Hoy amanecí en un óptimo estado de ánimo.
Uno de esos días en los que uno se despierta sintiéndose capaz de conquistar el mundo y sus alrededores; de enfrentarse a la peor de las adversidades y salir triunfante; de dejar de ser un mediocre y convertirse en un hombre nuevo, valiente y exitoso.

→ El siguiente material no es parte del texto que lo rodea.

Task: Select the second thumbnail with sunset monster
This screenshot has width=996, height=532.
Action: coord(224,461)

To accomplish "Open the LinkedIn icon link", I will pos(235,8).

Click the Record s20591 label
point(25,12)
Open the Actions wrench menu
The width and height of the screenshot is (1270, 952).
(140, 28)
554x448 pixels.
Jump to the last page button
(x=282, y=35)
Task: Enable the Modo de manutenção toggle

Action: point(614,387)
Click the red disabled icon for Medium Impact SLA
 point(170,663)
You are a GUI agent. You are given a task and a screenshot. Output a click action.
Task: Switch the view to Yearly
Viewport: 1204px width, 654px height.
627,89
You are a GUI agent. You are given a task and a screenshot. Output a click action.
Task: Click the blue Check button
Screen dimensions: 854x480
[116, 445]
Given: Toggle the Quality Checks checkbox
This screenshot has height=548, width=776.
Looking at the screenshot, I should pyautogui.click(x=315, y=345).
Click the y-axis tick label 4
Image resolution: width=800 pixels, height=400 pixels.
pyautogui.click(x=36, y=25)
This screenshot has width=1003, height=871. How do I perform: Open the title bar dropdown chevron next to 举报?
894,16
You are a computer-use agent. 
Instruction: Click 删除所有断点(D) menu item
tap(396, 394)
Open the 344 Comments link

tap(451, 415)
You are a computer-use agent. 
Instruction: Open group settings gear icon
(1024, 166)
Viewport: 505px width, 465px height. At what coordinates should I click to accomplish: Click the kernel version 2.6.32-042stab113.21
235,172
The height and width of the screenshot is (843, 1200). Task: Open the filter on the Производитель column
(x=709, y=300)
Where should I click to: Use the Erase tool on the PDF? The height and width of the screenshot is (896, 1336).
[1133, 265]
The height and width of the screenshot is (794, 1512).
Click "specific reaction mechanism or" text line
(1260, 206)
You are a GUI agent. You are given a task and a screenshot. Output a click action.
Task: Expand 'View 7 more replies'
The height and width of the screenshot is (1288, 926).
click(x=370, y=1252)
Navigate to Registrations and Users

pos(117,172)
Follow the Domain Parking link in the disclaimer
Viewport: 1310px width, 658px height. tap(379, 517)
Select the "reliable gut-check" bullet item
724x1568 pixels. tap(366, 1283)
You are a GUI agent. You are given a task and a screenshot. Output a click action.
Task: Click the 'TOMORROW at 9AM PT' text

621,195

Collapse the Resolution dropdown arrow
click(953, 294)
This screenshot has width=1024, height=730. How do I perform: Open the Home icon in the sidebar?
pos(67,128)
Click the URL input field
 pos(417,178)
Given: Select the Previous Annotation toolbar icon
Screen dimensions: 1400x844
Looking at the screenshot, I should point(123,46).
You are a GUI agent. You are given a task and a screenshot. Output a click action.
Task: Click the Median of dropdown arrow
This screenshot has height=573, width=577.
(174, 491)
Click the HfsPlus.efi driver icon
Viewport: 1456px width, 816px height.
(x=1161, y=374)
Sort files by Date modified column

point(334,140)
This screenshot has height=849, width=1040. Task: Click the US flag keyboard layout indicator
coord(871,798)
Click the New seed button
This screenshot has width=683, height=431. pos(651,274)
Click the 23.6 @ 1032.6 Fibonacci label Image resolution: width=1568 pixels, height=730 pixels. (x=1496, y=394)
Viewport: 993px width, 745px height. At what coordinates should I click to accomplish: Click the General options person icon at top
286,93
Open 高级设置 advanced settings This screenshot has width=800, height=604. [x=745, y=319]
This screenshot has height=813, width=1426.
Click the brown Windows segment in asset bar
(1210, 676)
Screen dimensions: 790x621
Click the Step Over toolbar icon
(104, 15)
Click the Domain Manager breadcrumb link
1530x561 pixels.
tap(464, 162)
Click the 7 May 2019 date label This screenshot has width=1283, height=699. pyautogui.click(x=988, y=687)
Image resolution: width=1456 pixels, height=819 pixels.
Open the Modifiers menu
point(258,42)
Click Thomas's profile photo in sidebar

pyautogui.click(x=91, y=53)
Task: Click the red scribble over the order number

El de hoy será un gran día para emprender grandes tareas, intentar magnas proezas y salir victorioso, pensé. Y así hubiera sido si no me hubiera encontrado con él.
Supe, antes de verlo, que estaba ahí y, al levantar la cara, quedamos frente a frente mientras nuestras miradas se cruzaban; la mía altanera y desafiante; la de él penetrante, acusadora e insolentemente inquisitiva.
Sin pronunciar palabras, su mirada me dijo:
—Modera tu soberbia, estúpido, al terminar el día seguirás siendo el mismo pobre diablo que eres ahora.
Me sorprendió que hubiera adivinado mis pensamientos y reaccioné con agresividad..
— ¿Qué te pasa, imbécil? Sé quien soy y de lo que me siento capaz y tú no eres nadie para hablarme en esa forma.
— No soy nadie—repitió mis palabras, arrastrando la voz como si las evaluara, profundizando en ellas—Te recuerdo que no hay quien te conozca tan bien como yo, de eso puedes estar seguro.
—Si me conocieras—aduje con altanería— sabrías que mis capacidades, como las de cualquier ser humano, son infinitas ya que, como alguien dijo una vez, “el hombre es capaz de los peores vicios del mismo modo que de las más sublimes virtudes”
—Teorías sin fundamento—replicó él—el hombre no es capaz de hacer nada valeroso, ni siquiera en favor de sí mismo, a menos que tenga un estímulo palpable.
—No sé por qué te estoy escuchando—dije con evidente impaciencia— nada de lo que digas va a disminuir mi autoestima. No sé lo que pretendes, pero no lo vas a conseguir; me siento fuerte, entero, seguro de mí mismo.
—El que estés oyendo mis palabras—arguyó Él— es prueba clara de tu inseguridad, son tus propias palabras las que en mi voz escuchas. Si estuvieras tranquilo, seguro y sereno yo no tendría nada que decir, enmudecería y sólo quedaría tu voz potente firme y llena de certidumbre y de confianza.
—¡No sigas! —casi grité— ¡Voy a hacerte callar! —y en el colmo de la desesperación lancé mi puño con rabia hacia su rostro.
El sonido, al caer, de los fragmentos en que se convirtió el espejo y los dedos ensangrentados de mi mano me ubicaron en la realidad.